Sometimes it’s better to be cautious and err on the side of not releasing something safe, than to err on the side if releasing something dangerous.

It's great for marketing though. Having something so 'powerful' you can't release it to the public. Also ties in with the 'fake news' and Russian bot hysteria very well.

Second order thinking here, it was a great narrative for supporting the next AI-winter

I think the danger of neural network bots overrunning social media with garbage is entirely valid.

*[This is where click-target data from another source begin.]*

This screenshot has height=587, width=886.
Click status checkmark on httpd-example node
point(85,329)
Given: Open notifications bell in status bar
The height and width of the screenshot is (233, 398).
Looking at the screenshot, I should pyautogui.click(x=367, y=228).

It seems pretty clear to me by now that GPT-2 is not as dangerous as OpenAI thought (or claimed to think) it might be. (It may yet be as deadly as OpenAI believed it was, but we won't know until it's actually released). That's not even mentioning that it's entirely likely that it will become the first machine learning platform to win a Turing Award.

What do you think? Are you ready to get involved in the GPT-2 debate? Or do you already have your own AI platforms and don't like GPT-1? Or do you have questions and would like the community to shed light on them? Please join us in IRC at #gpt: http://gstreamer.freenode.net/?channel=gpt

Please refer to the #GPT4 thread at Wikipedia.

GPG key fingerprint: A58F D3A2 CAF7 2E0D D4A3 8CD1 C721 5FB8 2F8E 15C4

Links


I like the drift in GPT numbers across this message.

What's the point of having a debate? GPT is proprietary IP belonging to a private company. They can release it or not as they please, regardless of whether their stated reasons are valid.

I believe that sharemywin's post is satire. It is at least, intended to appear to be gpt-generated.

Did you really mean Turing Award?

Or do you mean "pass the turing test"?


The GP comment was generated from GPT-2.

Social media is already pretty full of garbage. What is the actual threat here?

The actual threat is the danger of neural network bots eventually overrunning social media with far more entertaining content.

humans already do that and even provide advertising data along with it

It was a good publicity stunt that gave them wide media coverage and a lot of attention.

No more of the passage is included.